Гром грянул в апреле, в прекрасный ветреный бело-голубой день. Фабрис, которого Линда не видела почти неделю, приехал с фронта озабоченный и мрачный и с порога заявил, что она должна немедленно отправиться в Англию.
– Я раздобыл для вас место в самолете на сегодняшний вечерний рейс. Возьмите с собой маленький чемодан, остальные ваши вещи поедут следом на поезде. Жермена за этим проследит. Мне сейчас нужно в Военное министерство, вернусь как только смогу, но в любом случае я постараюсь успеть отвезти вас в Ле Бурже[137]. А теперь, – прибавил он, – немного поработаем для фронта. Торопитесь, времени в обрез. – Никогда прежде он не был так деловит и столь далек от романтики.
Из Военного министерства Фабрис вернулся еще более угрюмым. Линда ждала его с упакованным чемоданом, в голубом костюме, который был на ней при первой их встрече, и со старой норковой шубой на руке.
– Tiens[138], – сказал Фабрис, который всегда и сразу замечал, как она одета. – Это что за маскарад?

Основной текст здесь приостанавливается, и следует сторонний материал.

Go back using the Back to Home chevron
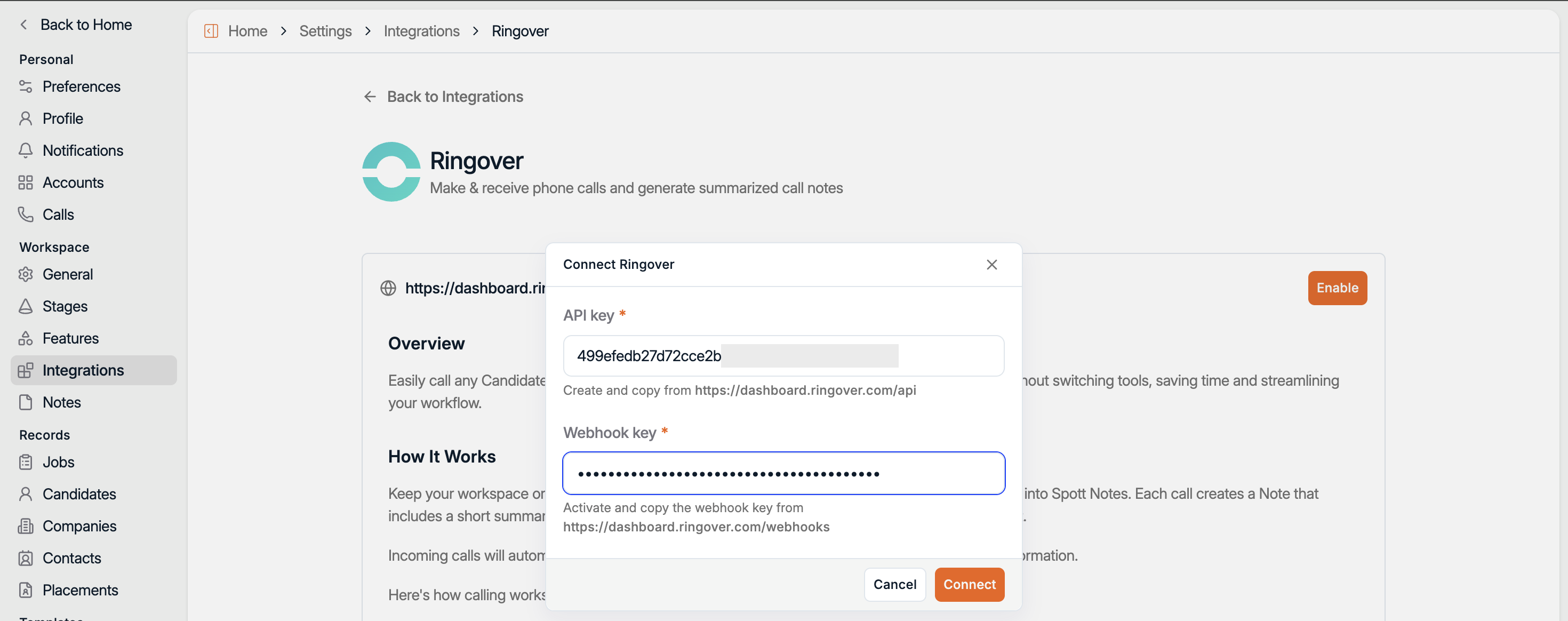The image size is (1568, 621). click(24, 25)
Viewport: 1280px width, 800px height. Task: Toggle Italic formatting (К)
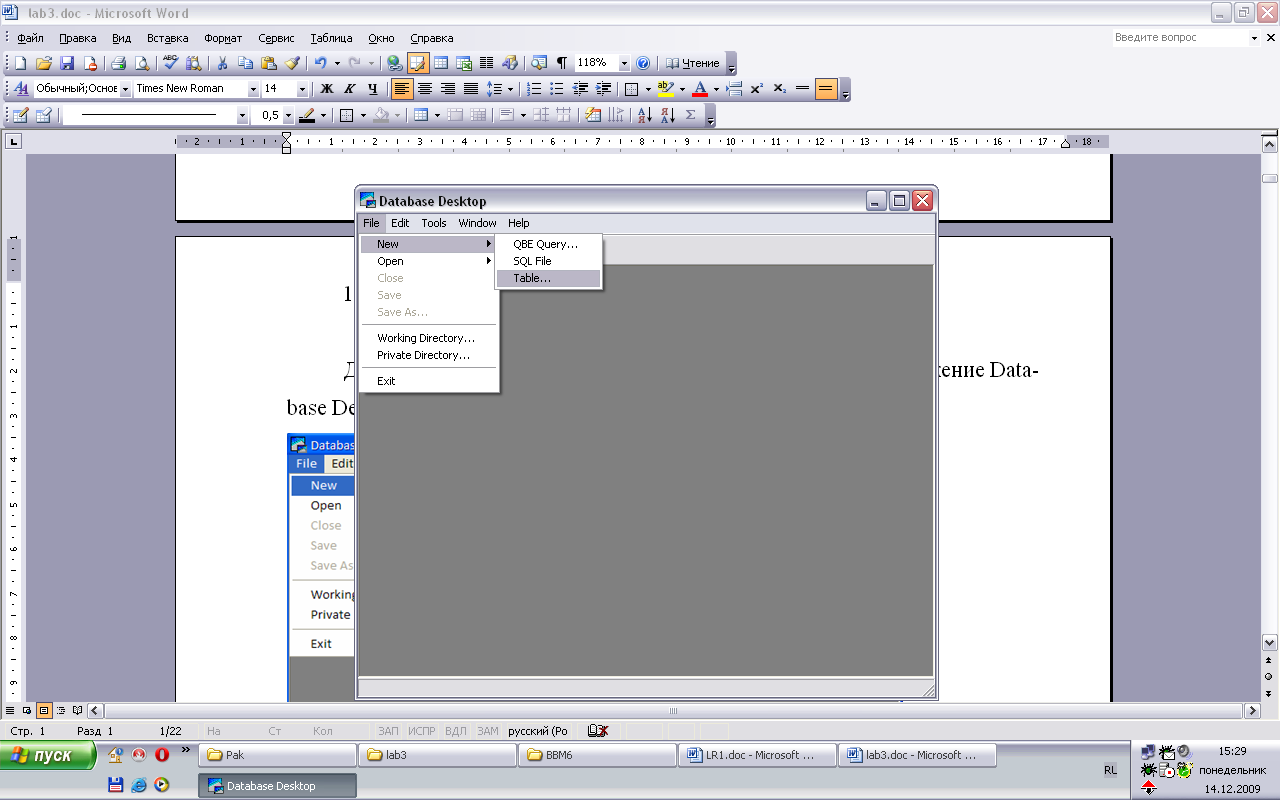[350, 89]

– Поймите, Фабрис, я не могу взять с собой вещи, которые вы мне подарили. Я обожала их, пока жила здесь и пока вам доставляло удовольствие меня в них видеть, но у меня, в конце концов, есть гордость. Je n’étais quand méme pas élevée dans un bordel.[139]

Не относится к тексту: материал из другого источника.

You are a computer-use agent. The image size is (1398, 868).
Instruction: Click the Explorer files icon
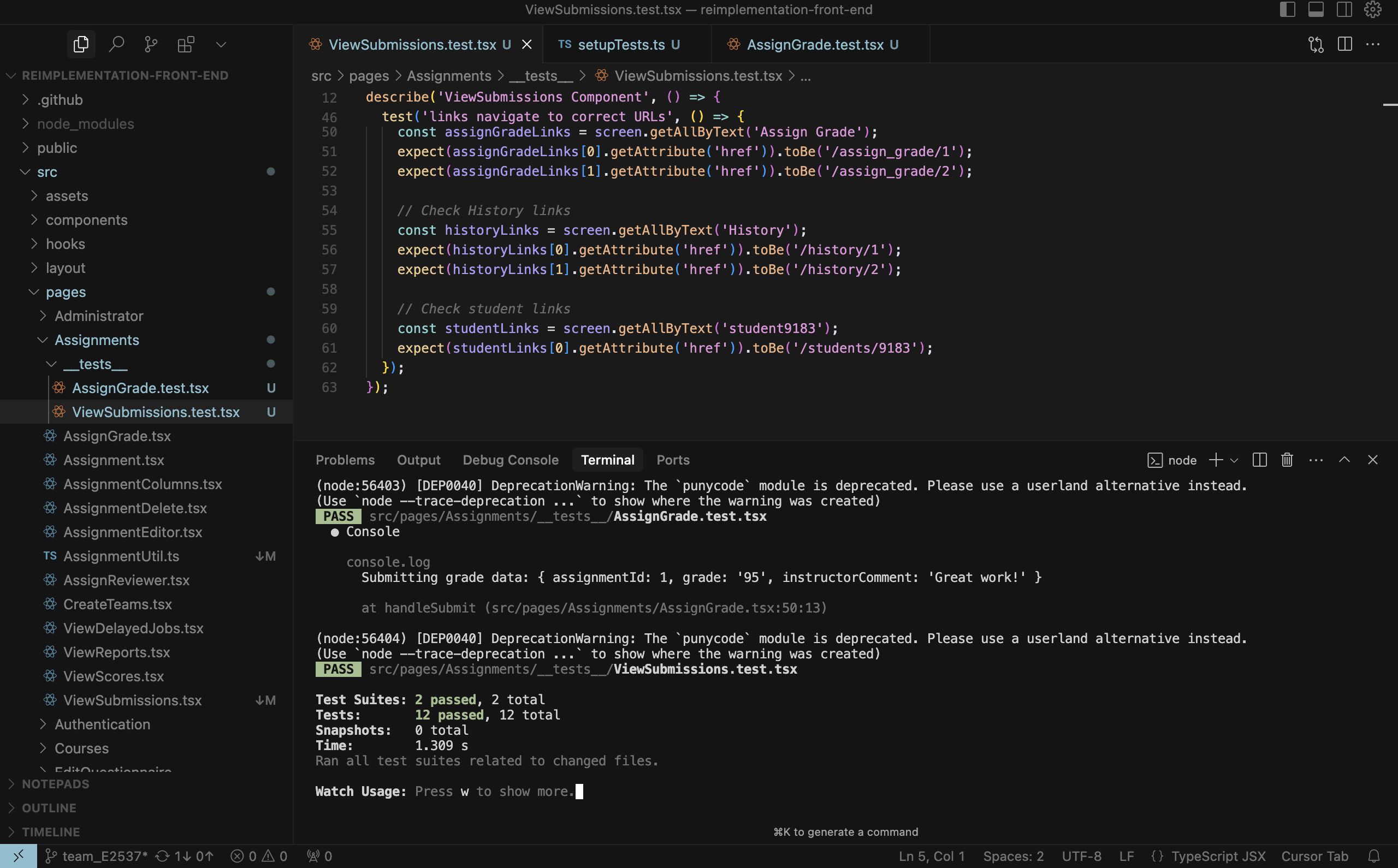click(x=81, y=44)
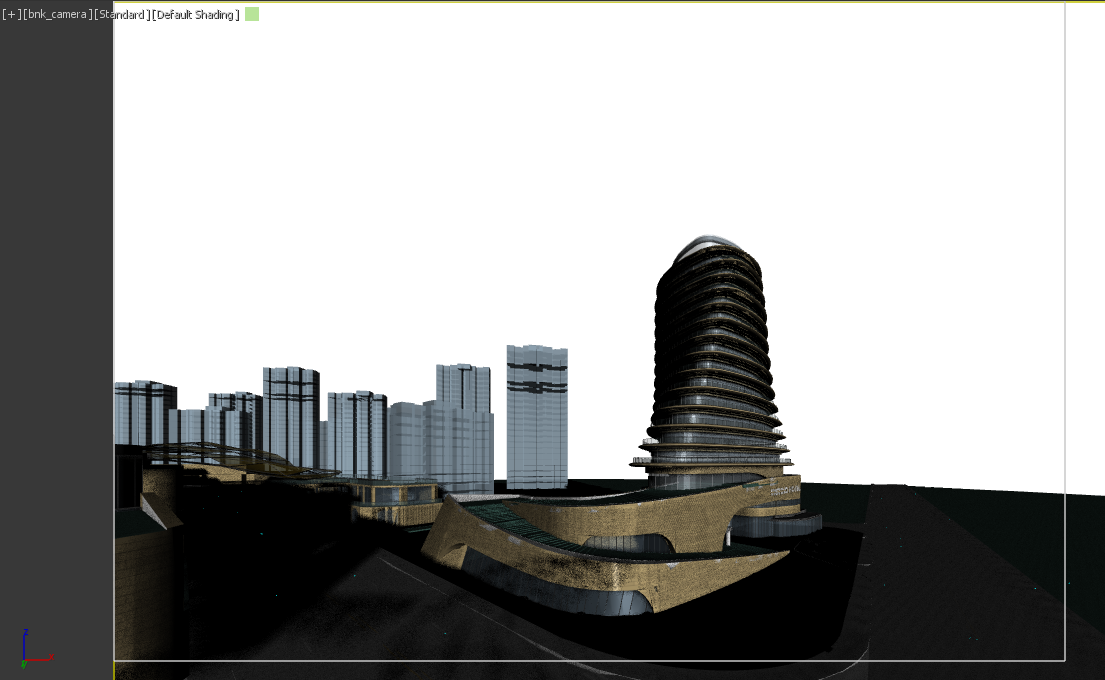
Task: Click the signage lettering on the podium
Action: (x=784, y=489)
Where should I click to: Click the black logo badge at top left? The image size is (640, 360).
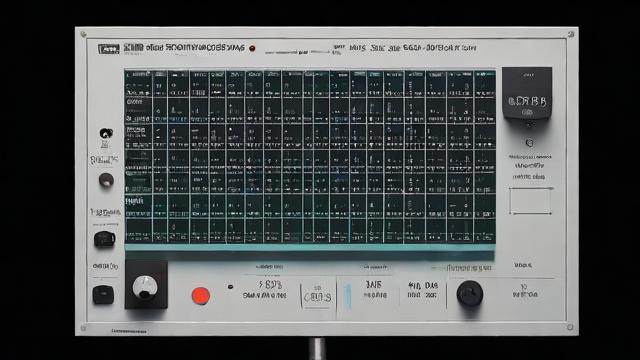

– Ma chère, вам не к лицу эти пошлые предрассудки. Переодеваться некогда… хотя подождите… – Фабрис прошел в спальню, вынес оттуда длинное соболье манто, один из своих подарков к Рождеству, и повесил его на руку Линды вместо норковой шубы, которую свернул и бросил в мусорную корзину.
– Жермена отошлет вам ваши вещи, – сказал он. – Ну идемте, нам пора.

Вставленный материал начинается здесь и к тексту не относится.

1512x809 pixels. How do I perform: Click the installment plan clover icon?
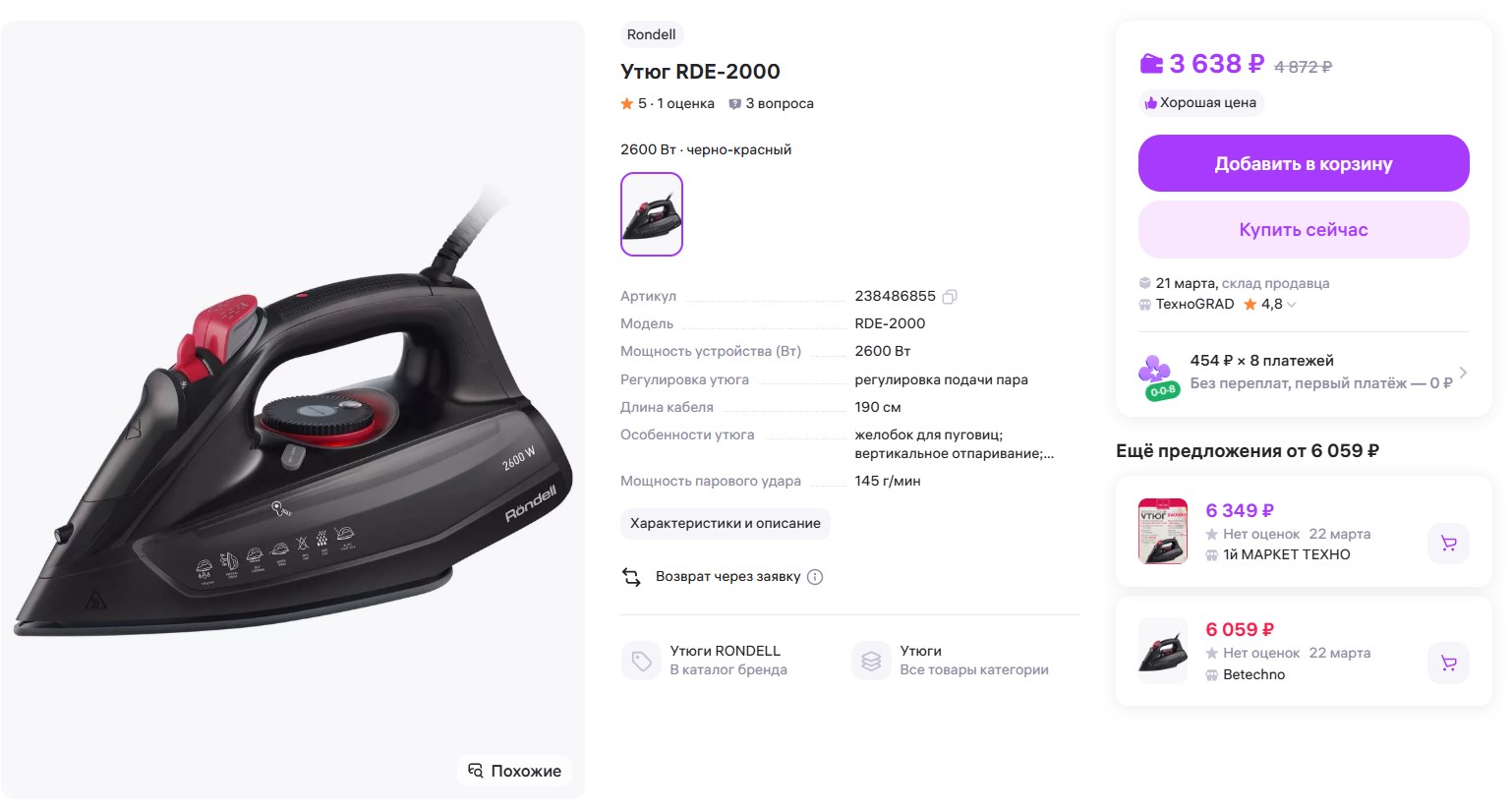(x=1156, y=375)
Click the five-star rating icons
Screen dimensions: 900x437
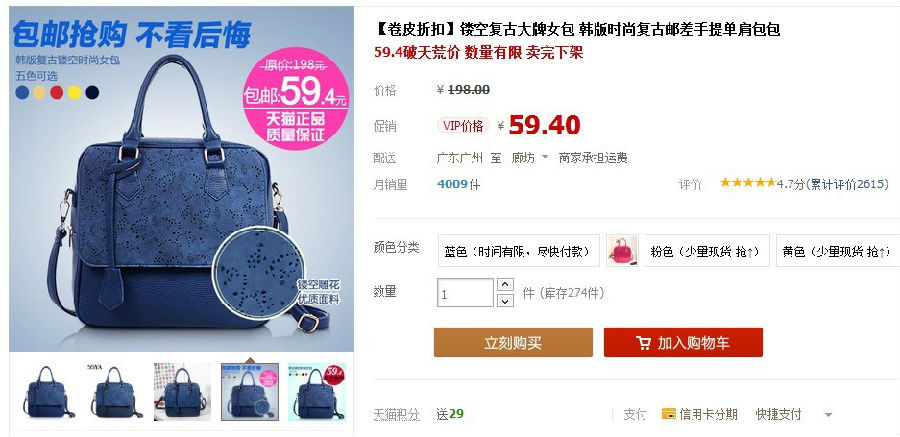(747, 183)
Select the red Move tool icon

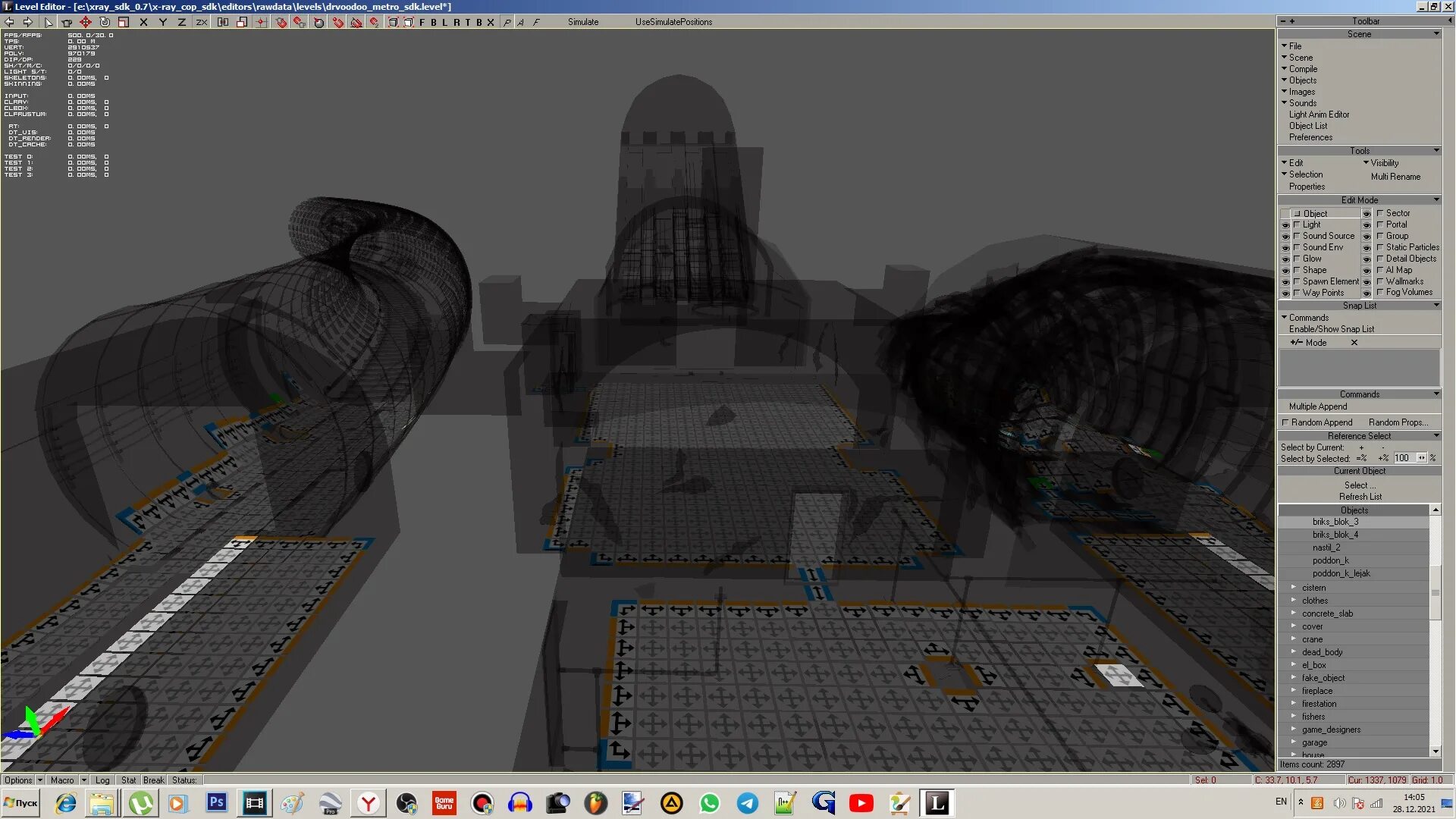[x=86, y=22]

Линда попрощалась с Жерменой, подхватила на руки щенка и пошла за Фабрисом к лифту, а затем – на улицу. Она еще не вполне понимала, что расстается с этой счастливой жизнью навсегда.
19
Поначалу, возвратившись в свой дом на Чейнуок, она все еще ничего не осознавала. Да, мир стал сумрачным и холодным, солнце зашло за тучу, но лишь на время – вскоре она вновь окунется в жаркий свет, воспоминания о котором согревают ее до сих пор. В небе полно синевы, и эта маленькая тучка скоро унесется прочь. Шло время, но тучка, вначале казавшаяся совсем маленькой, стала, как это порой бывает, разрастаться все больше и больше и вскоре толстым серым одеялом занавесила весь небосвод. Каждый день приходили плохие новости, начались страшные дни и недели, которые намертво впечатывались в память. Ужасная беда стальным колесом покатилась по Франции и уже приближалась к границам Англии, поглощая на своем пути те ничтожные существа, которые пытались ее остановить. Поглотив Фабриса, Жермену, парижскую квартиру и последние месяцы жизни Линды, она уже принялась за Альфреда, Боба, Мэтта и малыша Робина и подбиралась ко всем остальным. В автобусах и на улицах, повсюду жители Лондона открыто оплакивали потерянную английскую армию.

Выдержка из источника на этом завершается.